Anger tore through her brother, Coll. He jumped between Dicea and the soldier and cracked a fist into his jaw. The man gave one surprised grunt—after all, serfs never fought back—and slumped, eyes rolling up.

The knight turned scarlet on the instant and shouted, “Kill him!” He, too, knew that serfs couldn’t be allowed to fight back.

Four soldiers came at Coll. Panic seized him; he knew his only chance was to kill them first. He leaped on the foremost soldier and swung high, but the soldier was ready to block now, so Coll kicked his feet out from under him and seized his spear as he fell, twisting it from his grasp. He slashed with it at the soldiers. They leaped back in surprise and caution, knowing what that honed edge could do and how little use leather armor might be against it. Then they reddened and shouted, but Coll had just time enough to stab downward and kill the fallen soldier.

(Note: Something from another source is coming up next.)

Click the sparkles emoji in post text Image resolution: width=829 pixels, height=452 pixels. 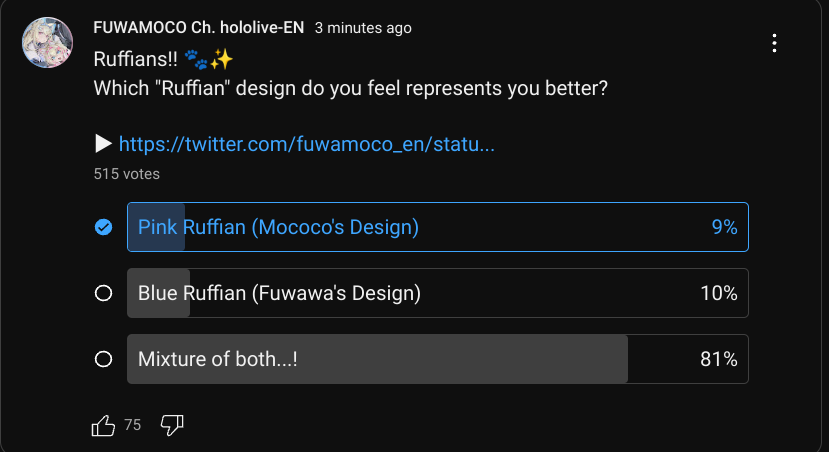pyautogui.click(x=221, y=59)
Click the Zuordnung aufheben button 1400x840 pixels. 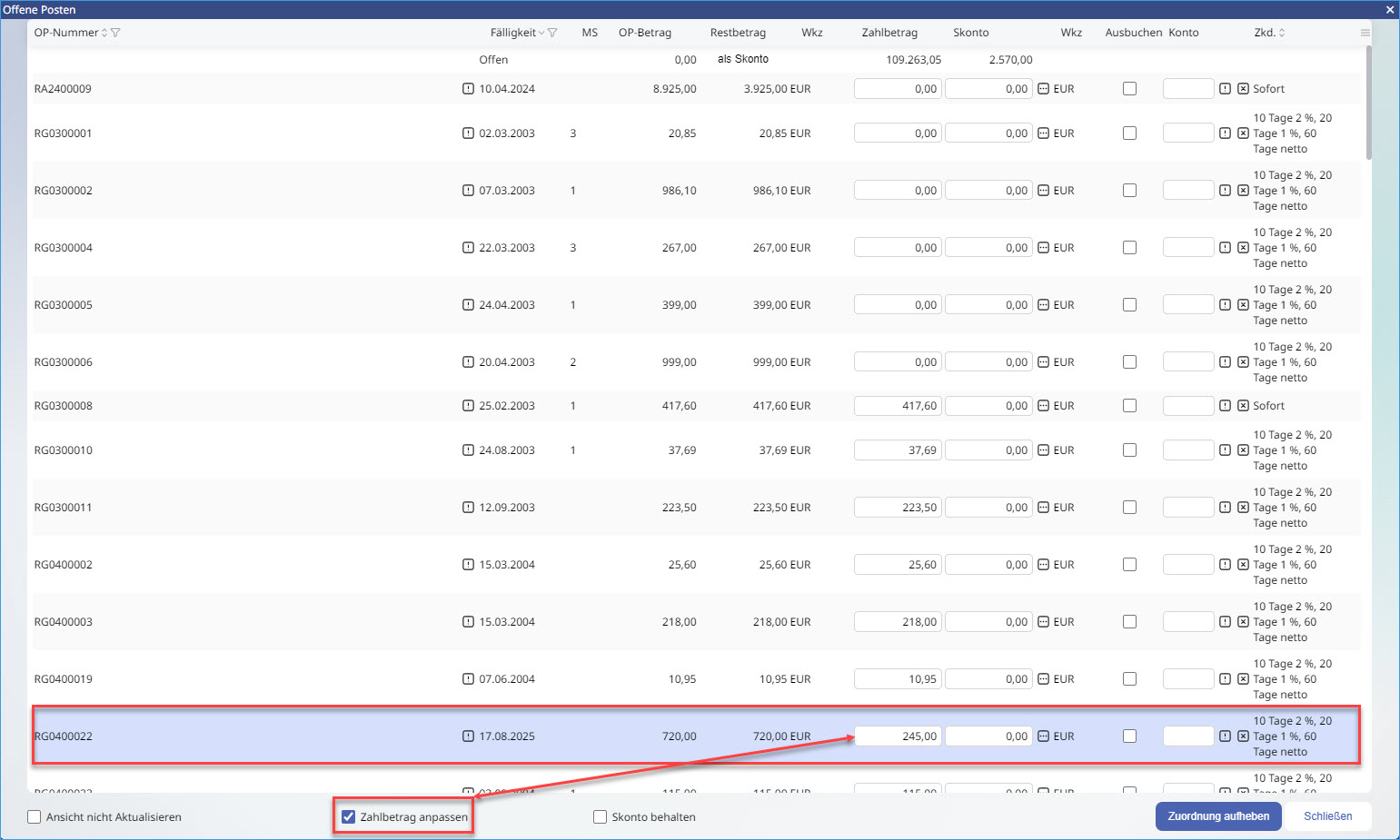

The knight shouted in rage, and his men echoed him, charging. Coll leaped to meet them, parrying the thrust of the soldier on the right, then stabbing him in the belly, just as though his spear were the butt of a quarterstaff. Serfs weren’t supposed to know how to fight with staves, but Coll and a few friends had practiced in secret. Now he turned on the middle soldier, stabbing upward. The man parried, beating Coll’s spear down—and Coll leaped in and cracked a fist into his chin.

The knight bellowed in anger as he saw a third man fall and spurred his horse. The charger surged forward; Coll barely managed to sidestep in time, and the rest of the soldiers came at his back.

“Behind you!” Dicea called, and Con turned just in time to dodge their charge, then slash at one of them with his spear. The knight turned his horse and came charging back, blood in his eye, intent on running Coll down.

“Flee!” his sister cried, tears in her eyes. “Oh, Coll, flee!”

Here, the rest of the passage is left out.